- [Written request 1]: Convert the entries, starting at the line that contains "Auf die Bühne" and ending at the last of the entries, into a two-column CSV with the columns "target" and "click_point". Give one row per entry, put each value in its own quoted field, and replace any line breaks with spaces.

The PBS Kids Channel (also known as PBS Kids 24/7) is an American digital broadcast and FAST television network operated by the Public Broadcasting Service. The network features a broad mix of live action and animated children's programs distributed to PBS by independent companies and select member stations, which are designed for improving the early literacy, math, and social-emotional skills of young children ages 3 to 9. Some PBS member stations, most notably KLCS in Los Angeles and WDCQ-TV in Bad Axe, Michigan, maintain their own locally programmed PBS Kids feed that is independent from the nationally sourced feed.

The PBS Kids Channel has had two iterations in the age of digital television; one which existed between 1999 and 2005, and the current version which was launched in 2017.

===Network history===

==== Original channel (1999–2005) ====
On September 6, 1999, PBS launched a 24-hour PBS Kids network in several markets, in conjunction with the overall introduction of the PBS Kids brand to provide a unified branding for the service's children's programming offerings. The separate network (referred to as the PBS Kids Channel in press materials) was available on high-tier subscription providers, and was also offered to PBS member stations for use on a "cablecast" service (a subscription-based local channel provided by the member station) or for use on the member station's free-to-air analog channel to provide a portion of the daytime PBS Kids programming on the station. Participating stations were required to pay an annual fee of $1,000 to use the feed. The channel was launched on over 30 PBS member stations with carriage methods ranging from a cable-only service, to a standard-definition digital subchannel, to analog simulcasts. Additional affiliates would pick up the channel later throughout the fall and winter of 1999.

FCC requirements mandated satellite providers to set aside 4% of their available channel space for noncommercial educational and informational programming. With these providers limited to offering one such service per programmer, PBS had put forth PBS Kids as a prospective channel to fulfill this mandate.

- [Data to process]:
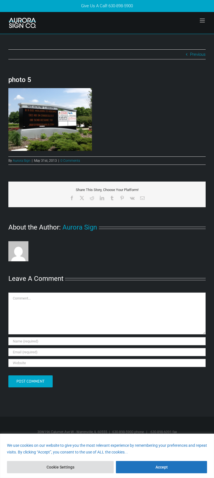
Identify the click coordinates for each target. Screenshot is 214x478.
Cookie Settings (60, 467)
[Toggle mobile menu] (203, 20)
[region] (107, 456)
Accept (161, 467)
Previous (198, 54)
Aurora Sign (21, 161)
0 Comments (70, 161)
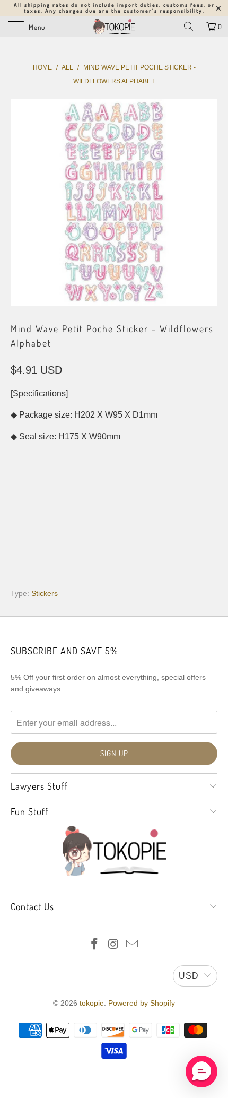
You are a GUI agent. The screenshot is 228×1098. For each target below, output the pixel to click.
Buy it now (114, 537)
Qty (18, 458)
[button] (201, 1071)
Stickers (44, 593)
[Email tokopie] (133, 945)
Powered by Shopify (141, 1003)
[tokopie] (114, 26)
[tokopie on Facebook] (94, 945)
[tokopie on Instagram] (113, 945)
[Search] (189, 26)
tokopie (92, 1003)
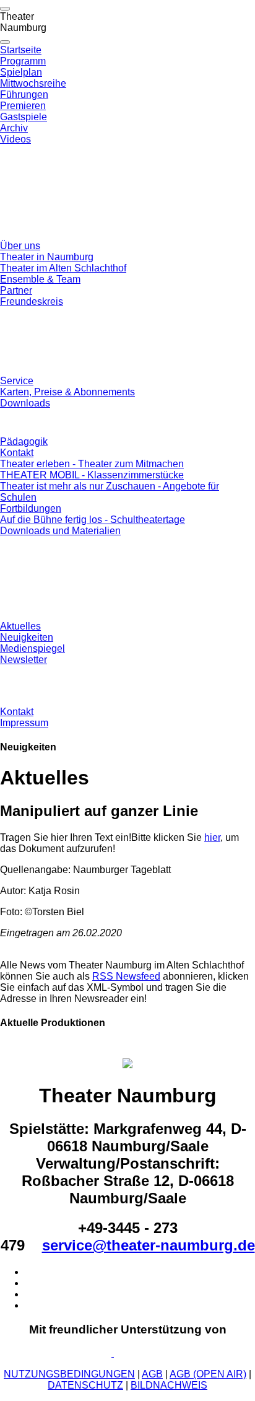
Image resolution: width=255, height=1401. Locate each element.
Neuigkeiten (26, 637)
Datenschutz (85, 1385)
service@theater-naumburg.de (148, 1245)
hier (212, 837)
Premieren (23, 105)
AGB (152, 1374)
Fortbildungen (30, 508)
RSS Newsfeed (126, 976)
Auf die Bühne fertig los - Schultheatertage (92, 519)
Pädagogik (24, 441)
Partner (16, 290)
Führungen (24, 94)
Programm (23, 61)
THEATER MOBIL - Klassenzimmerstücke (92, 475)
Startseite (20, 50)
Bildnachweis (169, 1385)
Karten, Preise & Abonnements (67, 392)
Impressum (24, 723)
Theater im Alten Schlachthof (63, 268)
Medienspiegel (32, 648)
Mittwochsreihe (33, 83)
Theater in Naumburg (46, 257)
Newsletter (23, 659)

- [Written request 2]: Reproduce the PBS Kids Channel passage starting at "FCC requirements mandated" and ending at "fulfill this mandate.", with "Federal Communications Commission" substituted for "FCC".

- [Written solution 1]:
target,click_point
"Auf die Bühne fertig los - Schultheatertage","(92, 519)"
"Pädagogik","(24, 441)"
"Partner","(16, 290)"
"Führungen","(24, 94)"
"Programm","(23, 61)"
"THEATER MOBIL - Klassenzimmerstücke","(92, 475)"
"Startseite","(20, 50)"
"Bildnachweis","(169, 1385)"
"Karten, Preise & Abonnements","(67, 392)"
"Impressum","(24, 723)"
"Theater im Alten Schlachthof","(63, 268)"
"Medienspiegel","(32, 648)"
"Mittwochsreihe","(33, 83)"
"Theater in Naumburg","(46, 257)"
"Newsletter","(23, 659)"

- [Written solution 2]:
Federal Communications Commission requirements mandated satellite providers to set aside 4% of their available channel space for noncommercial educational and informational programming. With these providers limited to offering one such service per programmer, PBS had put forth PBS Kids as a prospective channel to fulfill this mandate.